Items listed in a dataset
*****

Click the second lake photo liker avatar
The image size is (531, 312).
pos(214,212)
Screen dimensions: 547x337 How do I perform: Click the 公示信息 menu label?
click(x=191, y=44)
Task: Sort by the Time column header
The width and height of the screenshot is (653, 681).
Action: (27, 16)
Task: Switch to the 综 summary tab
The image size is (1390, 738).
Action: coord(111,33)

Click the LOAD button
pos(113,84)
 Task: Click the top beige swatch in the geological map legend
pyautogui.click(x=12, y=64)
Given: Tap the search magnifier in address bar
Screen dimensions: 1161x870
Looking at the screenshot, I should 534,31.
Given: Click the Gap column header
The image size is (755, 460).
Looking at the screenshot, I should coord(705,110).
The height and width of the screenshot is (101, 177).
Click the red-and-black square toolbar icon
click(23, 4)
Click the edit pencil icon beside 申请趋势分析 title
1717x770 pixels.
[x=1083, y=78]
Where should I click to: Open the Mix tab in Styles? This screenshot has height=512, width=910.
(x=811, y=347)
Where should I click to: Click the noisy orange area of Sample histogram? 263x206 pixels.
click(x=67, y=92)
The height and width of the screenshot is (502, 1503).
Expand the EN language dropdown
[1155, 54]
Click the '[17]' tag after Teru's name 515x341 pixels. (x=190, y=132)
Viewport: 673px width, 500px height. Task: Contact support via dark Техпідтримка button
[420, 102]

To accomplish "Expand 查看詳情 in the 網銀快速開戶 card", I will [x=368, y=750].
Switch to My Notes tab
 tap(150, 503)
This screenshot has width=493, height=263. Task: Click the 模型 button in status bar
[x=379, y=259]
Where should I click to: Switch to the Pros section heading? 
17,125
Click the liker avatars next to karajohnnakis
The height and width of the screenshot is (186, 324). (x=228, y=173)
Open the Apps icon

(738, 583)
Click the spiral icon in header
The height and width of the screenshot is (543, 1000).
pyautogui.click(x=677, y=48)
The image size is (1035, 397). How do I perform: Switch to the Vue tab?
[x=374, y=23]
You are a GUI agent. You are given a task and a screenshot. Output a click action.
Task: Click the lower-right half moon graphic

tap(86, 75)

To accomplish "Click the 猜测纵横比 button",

*****

Please write out the records again with every "column header" swapped for "column heading" and nothing else changed.

Click the second lake photo liker avatar
The image size is (531, 312).
pos(214,212)
Screen dimensions: 547x337 How do I perform: Click the 公示信息 menu label?
click(x=191, y=44)
Task: Sort by the Time column heading
The width and height of the screenshot is (653, 681).
Action: (27, 16)
Task: Switch to the 综 summary tab
The image size is (1390, 738).
Action: coord(111,33)

Click the LOAD button
pos(113,84)
 Task: Click the top beige swatch in the geological map legend
pyautogui.click(x=12, y=64)
Given: Tap the search magnifier in address bar
Screen dimensions: 1161x870
Looking at the screenshot, I should 534,31.
Given: Click the Gap column heading
The image size is (755, 460).
Looking at the screenshot, I should coord(705,110).
The height and width of the screenshot is (101, 177).
Click the red-and-black square toolbar icon
click(23, 4)
Click the edit pencil icon beside 申请趋势分析 title
1717x770 pixels.
[x=1083, y=78]
Where should I click to: Open the Mix tab in Styles? This screenshot has height=512, width=910.
(x=811, y=347)
Where should I click to: Click the noisy orange area of Sample histogram? 263x206 pixels.
click(x=67, y=92)
The height and width of the screenshot is (502, 1503).
Expand the EN language dropdown
[1155, 54]
Click the '[17]' tag after Teru's name 515x341 pixels. (x=190, y=132)
Viewport: 673px width, 500px height. Task: Contact support via dark Техпідтримка button
[420, 102]

To accomplish "Expand 查看詳情 in the 網銀快速開戶 card", I will [x=368, y=750].
Switch to My Notes tab
 tap(150, 503)
This screenshot has width=493, height=263. Task: Click the 模型 button in status bar
[x=379, y=259]
Where should I click to: Switch to the Pros section heading? 
17,125
Click the liker avatars next to karajohnnakis
The height and width of the screenshot is (186, 324). (x=228, y=173)
Open the Apps icon

(738, 583)
Click the spiral icon in header
The height and width of the screenshot is (543, 1000).
pyautogui.click(x=677, y=48)
The image size is (1035, 397). How do I perform: Switch to the Vue tab?
[x=374, y=23]
You are a GUI agent. You are given a task and a screenshot. Output a click action.
Task: Click the lower-right half moon graphic

tap(86, 75)

To accomplish "Click the 猜测纵横比 button",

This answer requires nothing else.